2,5 roku pozbawienia wolności dla funkcjonariusza, który katował zatrzymanego, oraz po dwa lata odsiadki dla trzech byłych już policjantów, którzy się temu przyglądali. Taki wyrok wydał sąd w sprawie osób mających związek ze śmiercią Igora Stachowiaka na policyjnym komisariacie.
Oznacza to, że sąd był surowszy niż oskarżająca prokuratura, która oczekiwała 2,5 roku więzienia dla posługującego się paralizatorem funkcjonariusza oraz po 1,5 roku pozbawienia wolności dla pozostałych. W ustnych motywach orzeczenia sędzia Krzysztof Korzeniewski wskazał, że policjanci nie mieli prawa znęcać się nad zatrzymanym. Co więcej, musieli widzieć, że zachowuje się on w sposób niestandardowy, że występuje zagrożenie dla jego zdrowia. Trzeba mu więc było pomóc. Ponadto żadnego uzasadnienia nie miało rażenie taserem mężczyzny zwijającego się z bólu w policyjnej toalecie – nie stawiał on przecież jakiegokolwiek oporu, a tylko w takich przypadkach funkcjonariusz może razić obywatela prądem.

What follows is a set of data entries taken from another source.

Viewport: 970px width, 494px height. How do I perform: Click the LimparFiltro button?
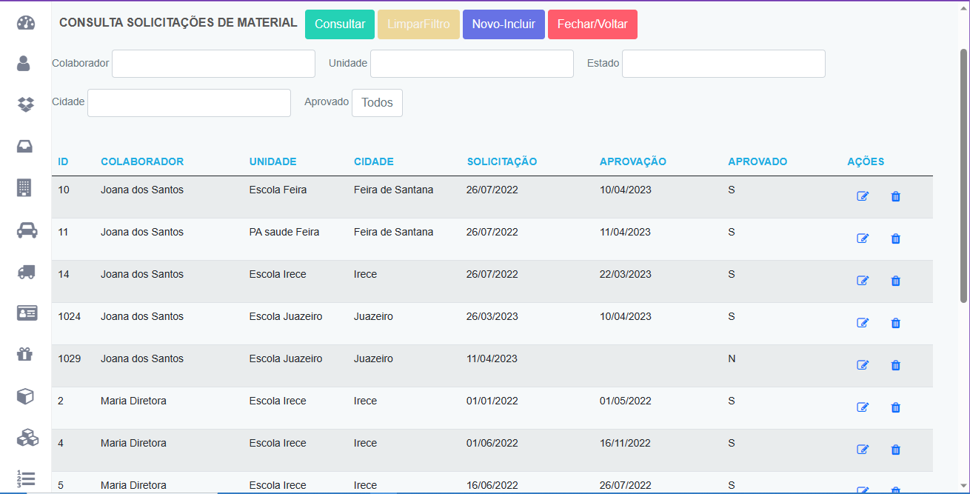coord(418,24)
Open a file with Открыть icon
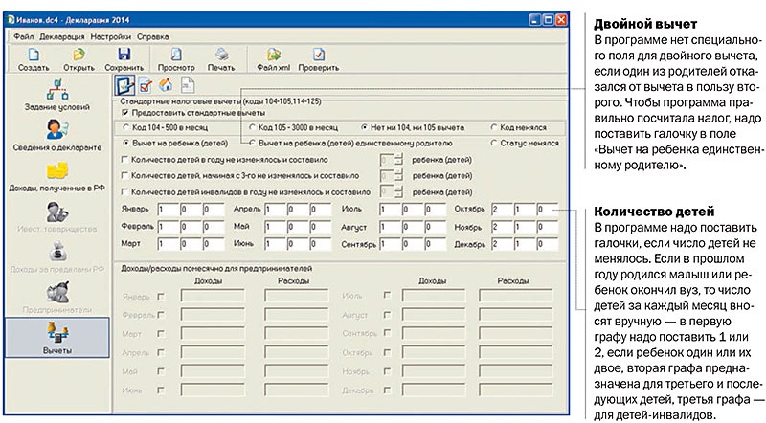Screen dimensions: 766x423 80,60
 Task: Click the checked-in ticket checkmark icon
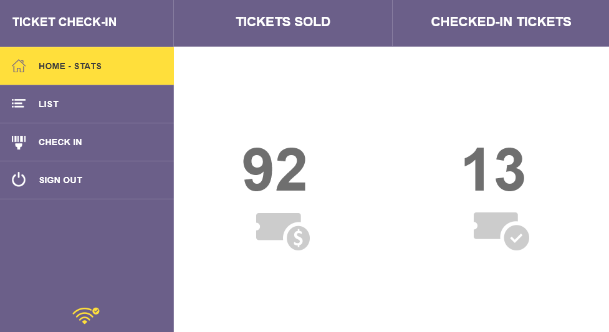(501, 231)
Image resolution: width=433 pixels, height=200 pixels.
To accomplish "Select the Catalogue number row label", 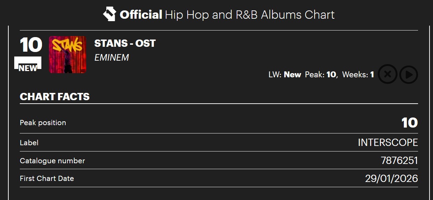I will pyautogui.click(x=52, y=161).
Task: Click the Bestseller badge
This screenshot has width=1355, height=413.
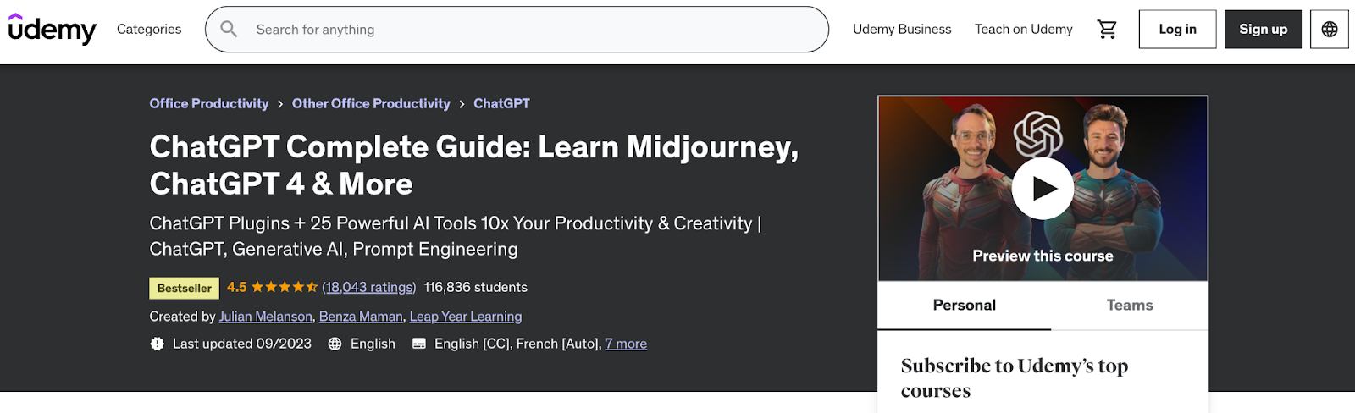Action: (x=184, y=289)
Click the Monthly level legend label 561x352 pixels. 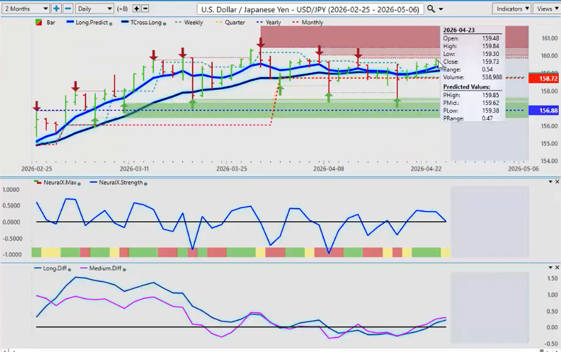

Przypomnijmy: 25-letni Igor Stachowiak został zatrzymany przez policję 15 maja 2016 r. rano na wrocławskim rynku. Po kilku godzinach pobytu na komisariacie zmarł. Po roku „Superwizjer TVN” ujawnił nagranie, na którym było widać, jak półżywy Stachowiak jest rażony policyjnym taserem.
Prokuratura oskarżyła policjantów o przekroczenie uprawnień i znęcanie się nad zatrzymanym. Zdaniem wielu ekspertów oraz ojca zmarłego mężczyzny zdecydowano się na postawienie zarzutów nieoddających rzeczywistej skali tragedii. Wspomniał o tym również wydający wyrok sąd. Podkreślił, że do rozstrzygnięcia przezeń trafił jedynie wycinek sprawy.
Wydany przez sąd wyrok jest nieprawomocny, obrona już zapowiedziała apelację. Zarazem, niezależnie od postępowania dotyczącego przekroczenia uprawnień, toczy się śledztwo w sprawie nieumyślnego spowodowania śmierci Stachowiaka. Prokuratura już je raz umorzyła, ale sąd nakazał jego wznowienie.